(Records provided Opens)

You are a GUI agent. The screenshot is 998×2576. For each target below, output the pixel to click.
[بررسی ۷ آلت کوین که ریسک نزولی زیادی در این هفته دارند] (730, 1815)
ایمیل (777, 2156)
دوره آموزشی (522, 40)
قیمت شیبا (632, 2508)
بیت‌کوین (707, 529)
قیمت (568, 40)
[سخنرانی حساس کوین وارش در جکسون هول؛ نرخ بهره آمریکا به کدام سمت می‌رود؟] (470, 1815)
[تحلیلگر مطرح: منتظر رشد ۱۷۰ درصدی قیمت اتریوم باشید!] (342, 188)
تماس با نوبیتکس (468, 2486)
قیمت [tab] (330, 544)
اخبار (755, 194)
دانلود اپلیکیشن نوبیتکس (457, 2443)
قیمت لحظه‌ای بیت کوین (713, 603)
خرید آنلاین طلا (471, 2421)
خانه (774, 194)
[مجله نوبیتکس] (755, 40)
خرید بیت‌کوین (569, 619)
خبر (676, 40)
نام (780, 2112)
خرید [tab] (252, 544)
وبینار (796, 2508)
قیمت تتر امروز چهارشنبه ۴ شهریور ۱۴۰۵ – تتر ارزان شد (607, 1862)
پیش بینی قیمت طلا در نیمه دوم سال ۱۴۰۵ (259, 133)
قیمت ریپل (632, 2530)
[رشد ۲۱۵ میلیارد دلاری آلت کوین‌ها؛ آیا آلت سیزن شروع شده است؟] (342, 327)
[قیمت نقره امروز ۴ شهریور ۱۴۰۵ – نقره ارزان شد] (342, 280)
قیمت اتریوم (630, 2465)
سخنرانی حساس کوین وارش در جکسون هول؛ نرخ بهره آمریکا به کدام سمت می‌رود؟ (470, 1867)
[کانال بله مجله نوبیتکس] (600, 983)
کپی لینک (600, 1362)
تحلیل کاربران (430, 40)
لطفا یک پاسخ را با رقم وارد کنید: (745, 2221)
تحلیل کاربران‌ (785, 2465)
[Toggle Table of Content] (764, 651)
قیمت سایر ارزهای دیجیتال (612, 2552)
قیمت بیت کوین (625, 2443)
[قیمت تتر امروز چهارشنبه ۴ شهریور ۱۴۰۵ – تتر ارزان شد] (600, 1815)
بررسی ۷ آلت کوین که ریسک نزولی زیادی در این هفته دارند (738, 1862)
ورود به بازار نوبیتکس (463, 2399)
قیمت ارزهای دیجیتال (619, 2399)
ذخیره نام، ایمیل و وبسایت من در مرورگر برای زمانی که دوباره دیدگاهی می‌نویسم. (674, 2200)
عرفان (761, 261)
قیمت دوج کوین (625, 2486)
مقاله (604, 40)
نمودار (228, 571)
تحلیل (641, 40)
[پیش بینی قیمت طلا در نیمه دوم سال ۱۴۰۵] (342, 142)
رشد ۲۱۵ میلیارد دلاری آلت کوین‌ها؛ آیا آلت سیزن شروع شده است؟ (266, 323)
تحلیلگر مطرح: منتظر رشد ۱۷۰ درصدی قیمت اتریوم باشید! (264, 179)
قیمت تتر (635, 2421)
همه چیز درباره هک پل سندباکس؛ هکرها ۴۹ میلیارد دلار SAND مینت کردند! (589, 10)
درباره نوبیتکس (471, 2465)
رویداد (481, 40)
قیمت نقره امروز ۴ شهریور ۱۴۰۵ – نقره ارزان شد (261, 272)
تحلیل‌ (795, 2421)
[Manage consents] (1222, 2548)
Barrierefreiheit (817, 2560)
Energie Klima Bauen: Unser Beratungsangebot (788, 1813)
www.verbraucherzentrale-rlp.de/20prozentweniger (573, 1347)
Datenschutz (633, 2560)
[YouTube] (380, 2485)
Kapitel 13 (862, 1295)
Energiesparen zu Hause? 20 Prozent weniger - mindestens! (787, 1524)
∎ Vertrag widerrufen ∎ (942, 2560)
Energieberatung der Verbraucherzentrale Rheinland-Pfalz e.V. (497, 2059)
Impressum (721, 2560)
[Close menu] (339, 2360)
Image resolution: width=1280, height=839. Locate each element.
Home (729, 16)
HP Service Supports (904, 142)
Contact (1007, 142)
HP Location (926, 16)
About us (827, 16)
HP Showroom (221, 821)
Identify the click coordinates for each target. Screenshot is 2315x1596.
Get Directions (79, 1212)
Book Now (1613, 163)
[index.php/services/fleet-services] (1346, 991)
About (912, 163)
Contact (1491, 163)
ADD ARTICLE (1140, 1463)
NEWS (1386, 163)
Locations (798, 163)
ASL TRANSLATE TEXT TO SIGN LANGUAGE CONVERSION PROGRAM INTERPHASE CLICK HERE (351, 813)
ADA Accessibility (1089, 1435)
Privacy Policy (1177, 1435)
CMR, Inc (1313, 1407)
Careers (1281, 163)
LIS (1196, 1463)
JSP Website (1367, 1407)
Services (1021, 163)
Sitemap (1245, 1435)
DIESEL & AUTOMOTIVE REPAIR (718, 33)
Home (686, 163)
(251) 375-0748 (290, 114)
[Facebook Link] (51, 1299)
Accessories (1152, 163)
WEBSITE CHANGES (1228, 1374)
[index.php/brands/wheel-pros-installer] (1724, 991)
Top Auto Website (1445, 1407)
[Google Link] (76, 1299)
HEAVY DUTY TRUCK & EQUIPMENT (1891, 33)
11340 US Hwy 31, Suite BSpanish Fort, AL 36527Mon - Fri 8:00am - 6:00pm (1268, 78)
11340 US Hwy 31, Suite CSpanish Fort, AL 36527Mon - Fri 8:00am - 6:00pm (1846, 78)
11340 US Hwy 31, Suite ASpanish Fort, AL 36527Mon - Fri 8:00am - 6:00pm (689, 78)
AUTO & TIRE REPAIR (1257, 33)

(Records provided Closes)

- What is expected -
Among the entries above, the line containing "دارند (738, 1862)", the line containing "Kapitel 13 (862, 1295)", and all lines between them are to be restated word for word; nothing else belongs in the reply.

- Output for this task -
بررسی ۷ آلت کوین که ریسک نزولی زیادی در این هفته دارند (738, 1862)
ورود به بازار نوبیتکس (463, 2399)
قیمت ارزهای دیجیتال (619, 2399)
ذخیره نام، ایمیل و وبسایت من در مرورگر برای زمانی که دوباره دیدگاهی می‌نویسم. (674, 2200)
عرفان (761, 261)
قیمت دوج کوین (625, 2486)
مقاله (604, 40)
نمودار (228, 571)
تحلیل (641, 40)
[پیش بینی قیمت طلا در نیمه دوم سال ۱۴۰۵] (342, 142)
رشد ۲۱۵ میلیارد دلاری آلت کوین‌ها؛ آیا آلت سیزن شروع شده است؟ (266, 323)
تحلیلگر مطرح: منتظر رشد ۱۷۰ درصدی قیمت اتریوم باشید! (264, 179)
قیمت تتر (635, 2421)
همه چیز درباره هک پل سندباکس؛ هکرها ۴۹ میلیارد دلار SAND مینت کردند! (589, 10)
درباره نوبیتکس (471, 2465)
رویداد (481, 40)
قیمت نقره امروز ۴ شهریور ۱۴۰۵ – نقره ارزان شد (261, 272)
تحلیل‌ (795, 2421)
[Manage consents] (1222, 2548)
Barrierefreiheit (817, 2560)
Energie Klima Bauen: Unser Beratungsangebot (788, 1813)
www.verbraucherzentrale-rlp.de/20prozentweniger (573, 1347)
Datenschutz (633, 2560)
[YouTube] (380, 2485)
Kapitel 13 (862, 1295)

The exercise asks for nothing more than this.